Gaun longgar, abaya, atau rok panjang selama ini masih berada di area abu-abu, di mana sebagian orang menganggapnya sebagai busana biasa pada umumnya, dan sebagian lainnya menganggapnya sebagai simbol keagamaan.

Namun demikian, pada November tahun lalu. Kementerian Pendidikan Perancis mengeluarkan surat edaran yang memasukkan abaya ke dalam kelompok pakaian yang dilarang karena dinilai berafiliasi pada agama tertentu. 

Larangan mengenakan abaya yang dikemukakan oleh Attal telah menimbulkan perdebatan politik baru mengenai prinsip laicite. Kebijakan itu disebut kelompok sayap kiri menjadi pangkal utama sikap intoleransi dan diskriminasi bentuk baru yang dilancarkan kepada minoritas Muslim di Perancis.
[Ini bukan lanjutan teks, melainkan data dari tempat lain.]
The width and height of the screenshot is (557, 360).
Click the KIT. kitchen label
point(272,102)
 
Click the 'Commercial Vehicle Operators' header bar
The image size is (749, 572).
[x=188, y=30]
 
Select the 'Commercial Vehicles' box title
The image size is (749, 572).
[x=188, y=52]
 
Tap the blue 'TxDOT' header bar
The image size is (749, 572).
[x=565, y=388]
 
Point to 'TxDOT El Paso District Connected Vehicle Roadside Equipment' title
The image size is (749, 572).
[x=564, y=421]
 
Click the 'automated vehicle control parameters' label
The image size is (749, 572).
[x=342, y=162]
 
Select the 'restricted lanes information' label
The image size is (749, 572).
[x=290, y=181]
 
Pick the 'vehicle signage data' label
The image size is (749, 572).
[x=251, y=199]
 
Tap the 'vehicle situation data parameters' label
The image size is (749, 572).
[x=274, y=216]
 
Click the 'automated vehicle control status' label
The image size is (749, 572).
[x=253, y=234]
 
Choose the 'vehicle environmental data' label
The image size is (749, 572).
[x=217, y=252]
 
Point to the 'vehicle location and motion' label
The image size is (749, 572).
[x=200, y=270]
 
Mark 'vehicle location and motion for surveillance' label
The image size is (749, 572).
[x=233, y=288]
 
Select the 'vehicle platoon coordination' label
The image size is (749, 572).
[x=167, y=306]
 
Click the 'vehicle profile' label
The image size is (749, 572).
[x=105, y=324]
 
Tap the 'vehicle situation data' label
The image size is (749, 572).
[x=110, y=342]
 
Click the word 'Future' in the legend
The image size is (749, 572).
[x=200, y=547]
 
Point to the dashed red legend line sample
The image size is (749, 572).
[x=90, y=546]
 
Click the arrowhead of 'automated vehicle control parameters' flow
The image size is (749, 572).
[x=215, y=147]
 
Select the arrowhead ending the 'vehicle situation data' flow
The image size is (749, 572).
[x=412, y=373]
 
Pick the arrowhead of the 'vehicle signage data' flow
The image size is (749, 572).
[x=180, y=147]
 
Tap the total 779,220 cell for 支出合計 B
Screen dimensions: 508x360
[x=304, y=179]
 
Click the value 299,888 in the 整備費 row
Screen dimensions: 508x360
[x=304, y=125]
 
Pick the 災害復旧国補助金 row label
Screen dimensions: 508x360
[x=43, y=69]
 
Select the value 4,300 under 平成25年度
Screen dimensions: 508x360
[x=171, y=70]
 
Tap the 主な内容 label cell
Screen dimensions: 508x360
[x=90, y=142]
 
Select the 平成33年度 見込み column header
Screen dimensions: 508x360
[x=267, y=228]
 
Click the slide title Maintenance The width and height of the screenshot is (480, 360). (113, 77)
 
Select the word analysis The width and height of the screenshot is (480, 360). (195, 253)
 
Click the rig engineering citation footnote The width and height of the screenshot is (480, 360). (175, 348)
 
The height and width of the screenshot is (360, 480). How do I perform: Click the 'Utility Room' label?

“Pengumuman Attal itu tidak konstitusional dan bertentangan dengan prinsip-prinsip dasar nilai-nilai sekular Perancis,” kata Clementine Autain, politisi sayap kiri France Unbowed, dikutip dari Le Monde

Menurut Autain, kebijakan Menteri Pendidikan Perancis ini merupakan gejala penolakan obsesif pemerintah terhadap umat Islam.

Meski menuai kritik dari sejumlah kalangan, juru bicara pemerintah, Olivier Veran, menegaskan bahwa abaya “jelas” merupakan busana yang menggambarkan identitas suatu agama sebagaimana yang ia lihat sebagai tindakan “menyebarkan agama” atau mempersuasi orang lain untuk memeluk agama Islam.

Ia juga mengatakan kepada saluran berita BFMTV bahwa sekolah merupakan ruang publik yang harus dijauhkan dari simbol-simbol agama.

“Sekolah itu sekuler. Kami mengatakannya dengan sangat tenang namun tegas: bukan tempatnya (mengenakan pakaian keagamaan),” pungkasnya.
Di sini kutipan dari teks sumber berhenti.